第108話 悪魔
殺した。
俺が。
こいつは間違いなく極悪人だ。
どこで野垂れ死にしても同情されないゴミだ。
だが俺は殺したんだ。人を。
こいつにも人生があったはずだ。
それを全部否定して、消したんだ。
俺は倒れて動かなくなった黒人の男を見て、そんなことを思い。
思考のスパイラルに陥りそうになる。
命を失い、目から光が消えた黒人の男。
さっきまで普通に会話をして、息をしていた……
「……う」
まずい、と思った。
このままじゃ戦えなくなる!
だから俺は
「ウオオオオオオオオ!!」
思い切り、吠えた。
考えるのを止めろ!
こいつらを1人残らず殺せ!
それ以外、俺たちが助かる道は無い!
助からなければ、茉莉がこいつらに売り飛ばされる!
こいつらの言ったことから、俺は頭の片隅で想像した。
逃亡防止用に、発信機つきの電子制御首輪をつけられ、反抗的な態度を取れば即座に電気ショックを与えられる立場になり。
どこかの闇の金持ちの玩具にされ、地獄の日々を送る彼女の姿を。
最初は泣いて暮らしていた彼女も、いつしか自分の心を守るために奴隷の立場を受け入れ、何をされても笑っていられる人間になる……。
それは絶対に許せない。
もう、殺すしか無いんだ。
そう、殺すしか……!
「Simon!

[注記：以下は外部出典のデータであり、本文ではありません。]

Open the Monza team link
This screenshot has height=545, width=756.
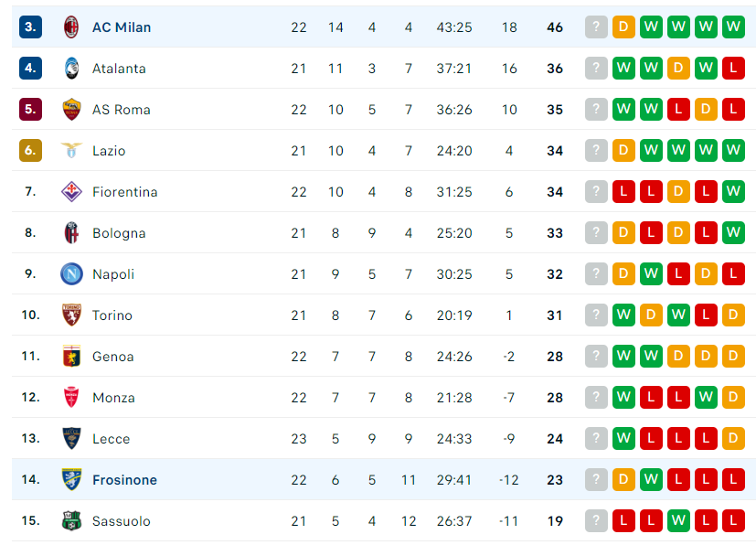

What happened to you!?」
宇宙海賊たちは予想外の出来事に、真っ青になって倒れた仲間の黒人の男に駆け寄り、その生死を確認していた。
そして脈を取ったり目を見たりで、仲間が死んでいることに気づいたらしい。
「How cruel……! This response is terrible because they were just trying to sell the scum as slaves!」
そして宇宙海賊たちは俺を睨んで来た。
涙を浮かべながら。
……助かったと思った。
こいつらが仲間意識が強かったお陰で、俺が殺人の重さを誤魔化すまでの時間が得られたんだから。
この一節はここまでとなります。